### Source text
# Hello from New England



## tsdclaflin (Feb 17, 2005)

I have been studying Tang Soo Do for five years after taking 8 months of Shotokan lessons at the local Y. I received my first degree black belt almost a year ago.

Always looking to learn more....


----------



## Feisty Mouse (Feb 17, 2005)

Always lovely to meet a fellow Yankee.  Welcome!  I hope you enjoy your stay here.


----------



## Raewyn (Feb 17, 2005)

Hi, welcome aboard, am looking forward to reading your posts.


----------



## Ping898 (Feb 17, 2005)

Hope you're a Red Sox fan if you follow baseball :ultracool 

Welcome to the board, enjoy your time spent here!


----------



## tsdclaflin (Feb 17, 2005)

Nope, Yankees fan.  I'm a Patriots fan; does that count?


----------



## kid (Feb 17, 2005)

### Data extract
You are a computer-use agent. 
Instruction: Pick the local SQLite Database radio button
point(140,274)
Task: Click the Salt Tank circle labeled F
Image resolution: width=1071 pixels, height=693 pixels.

### The tasks
A) Print the part of the welcome thread that begins at the words "## Raewyn (Feb" and stops after the words "time spent here!".
B) Answer these questions about the welcome thread:
(i) What martial art did tsdclaflin take lessons in before Tang Soo Do, and for how long?
(ii) Which baseball team does tsdclaflin say he or she is a fan of?
(iii) What team does tsdclaflin ask might count instead?

### Task results
A)
## Raewyn (Feb 17, 2005)

Hi, welcome aboard, am looking forward to reading your posts.


----------



## Ping898 (Feb 17, 2005)

Hope you're a Red Sox fan if you follow baseball :ultracool 

Welcome to the board, enjoy your time spent here!

B)
(i) Shotokan, for 8 months.
(ii) The Yankees.
(iii) The Patriots.